Cette décision communautaire, outre qu’elle permettra aux Vins sans Indication Géographique – auparavant dit Vins de Table – qui n’en bénéficiaient pas, de faire croître leurs superficies plantées, va aussi induire une dérégulation qui peut s’avérer dommageable dans les aires d’AOC où les surfaces non plantées sont, dans beaucoup de régions, équivalentes à celles plantées. Le Ministre de l’Agriculture, Bruno Le Maire, en confiant à Madame Vautrin, députée de la Marne, une mission sur « les voies et moyens d’une nouvelle régulation » a remis l’ouvrage sur le métier. Ayant participé à ce travail je ne puis m’exprimer sur la question.
Pour vous informer j’ai donc décidé de donner la parole à 2 acteurs majeurs de la vallée du Rhône : Christian Paly et Michel Chapoutier. Deux fortes personnalités qui se côtoient au sein d’Inter Rhône. Le questionnement a été réalisé sans communication entre les deux interviewés et j’ai attendu la réception des deux avant publication. L’ordre de passage est celui de l’arrivée des réponses. Il va s’en dire, mais ça va mieux en le disant, que les propos que vous allez lire aujourd’hui et demain, n’engagent que leurs auteurs et les organisations qu’ils représentent. Telle est la fonction de mon « espace de liberté » et, bien évidemment, il reste ouvert à tous ceux qui souhaiteraient contribuer au débat.
Aujourd’hui donc, la parole est donnée à Christian Paly qui a présidé au devenir de la CNAOC juste avant l’ami Pierre Aguilas. Etant donné que c’est un jeune homme, et que je suis moi une barbe grise, nos routes ne se sont que peu croisées lorsque j’étais aux manettes. Christian Paly a du talent, pugnace, il fait parti de ceux qui aiment mener les combats difficiles. Vigneron à Tavel, il préside aux destinées de la cave de cette appellation bien connue. Depuis décembre 2008, Christian Paly a été élu pour trois ans à la présidence d’Inter Rhône ce qui fait de lui un des grands acteurs du monde de la production. Au plan international Christian Paly est l’un des dirigeants d’une nouvelle organisation : l'Efow qui regroupe la Confédération nationale des producteurs de vins d'appellation d'origine (Cnaoc) pour la France, ses équivalents italien (Feferdoc), espagnol (CECRV) et hongrois (HNT), ainsi que l'Institut portugais des vins de Porto et de Douro. Le président de l'Efow, l'Italien Riccardo Ricci Curbastro, lors de la création a souligné la communauté d’intérêts sur certains sujets et tout particulièrement la suppression programmée du système de contrôle des droits de plantation des vignes. Il était donc tout désigné pour donner le point de vue des producteurs sur le dossier des droits de plantation. Merci beaucoup Christian Paly d’avoir accepté mon invitation sur mon Espace de Liberté.

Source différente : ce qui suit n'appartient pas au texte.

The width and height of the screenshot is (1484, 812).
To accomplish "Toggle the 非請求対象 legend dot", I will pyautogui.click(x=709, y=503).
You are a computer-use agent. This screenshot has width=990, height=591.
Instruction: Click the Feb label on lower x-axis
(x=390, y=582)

1ière Question : Un de mes lecteurs, Daniel Berger, grand amateur de vin, mais aussi bon connaisseur de notre réglementation, me posait la question l’autre jour : cette histoire de droits de plantation c’est encore une histoire française, un truc de défense de droits acquis. Christian Paly vous êtes SG de l’EFFOW alors expliquez lui en quoi votre combat pour le maintien de l’interdiction de planter sur le territoire de l’UE, exception faite des AOP-IGP, est soutenu par les autres pays producteurs de vins à Indication Géographique.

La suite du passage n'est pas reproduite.